Use the neighborhood
In some cases you may have specific demographic groups at your disposal. As Inc. magazine pointed out in a recent article, you should try and target those in close proximity to your business to draw in local traffic, and they in turn will refer more customers via word of mouth, especially if you can make the product or service as appealing to the broadest group possible.

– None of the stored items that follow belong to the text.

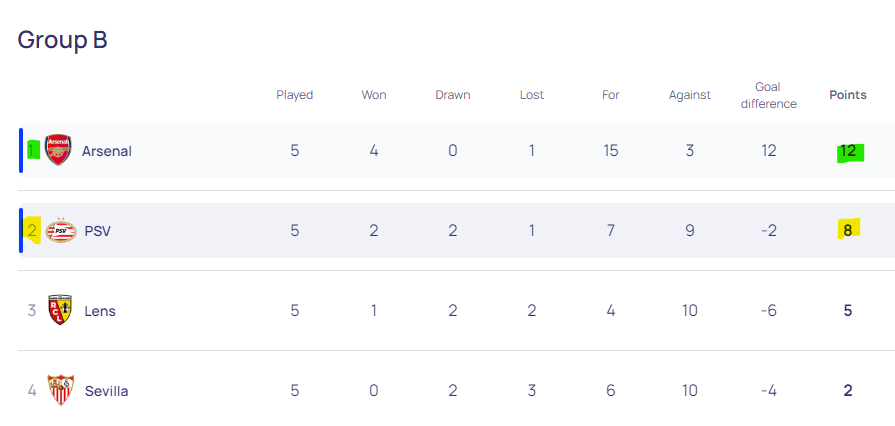895x426 pixels.
Task: Click the Goal difference column header
Action: point(768,95)
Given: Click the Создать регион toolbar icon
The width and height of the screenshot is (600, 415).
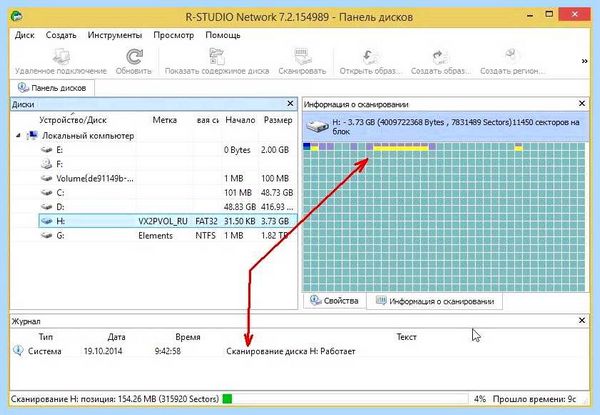Looking at the screenshot, I should [x=512, y=57].
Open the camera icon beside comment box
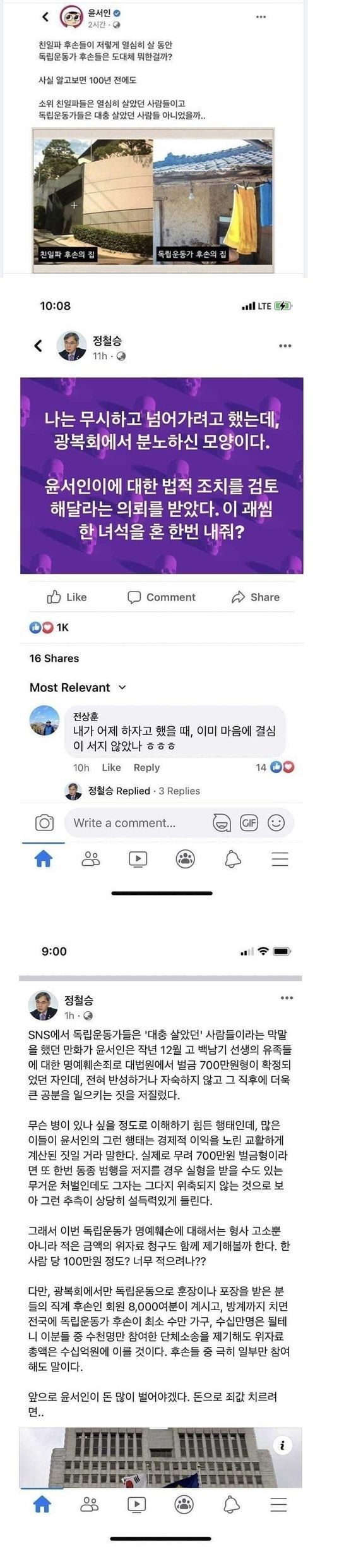 (x=44, y=823)
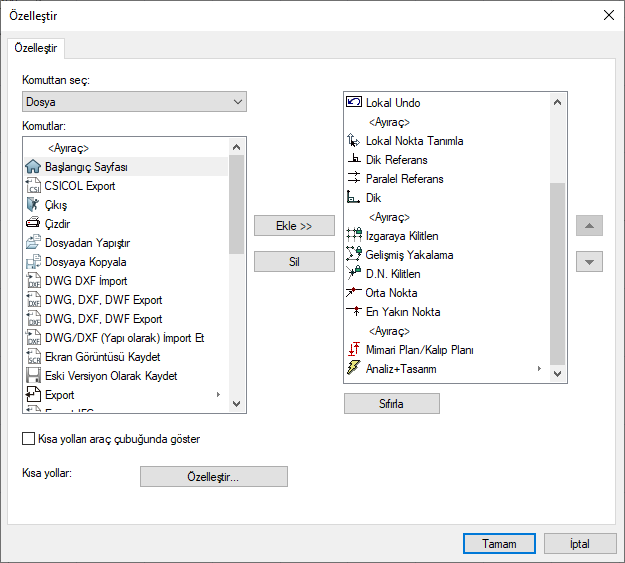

For information on your neighborhood you don't have to rely simply on driving around in the car and hoping you can ascertain who lives near your company. Inc. magazine recommends use of government resources like the federal Census Bureau or the Bureau of Labor Statistics, as they offer websites with readily-available information to help you see who's living in surrounding blocks.
Stand by your product
You did it first, so do it best. Just like you stand by your community bank, so will residents stand by a local business that adheres to high standards and good customer service. Advertise your quality and be sure your clients know you were doing it first and still do it better than anybody else. Jean Paul Lafaye said in an interview with Economic Times that a competitor might inundate the market with advertising for a sub-par product, but consumers will quickly judge quality for themselves. Stand by what you have and be confident.
This strategy can take time to pay off and the benefits may not become apparent immediately, Inc. magazine points out. If you have faith in the product or service you offer and do your utmost to make those qualities apparent to your customers, in time you should see stabilization in revenue and a return to profits.
Breaking down barriers
If shouting praises for your business from the rooftops isn't working on its own, try making your product more interesting. As Lafaye points out in the Times, brand awareness and marketing will increase customer loyalty and drive future sales, so don't outright change what you've already got – your competition is probably already doing that. While they attempt to find a niche in the market you've established, Inc. magazine recommends trying instead to come up with a complimentary product or service to branch out on the success you already have.
For instance, some banks offer online banking, but to increase visibility and make the experience more inclusive and appealing, they may introduce a mobile banking solution to provide customers with more access and flexibility. Considering current trends and technologies is helpful, and incorporating the existing business plan as you grow will help you beat your competition.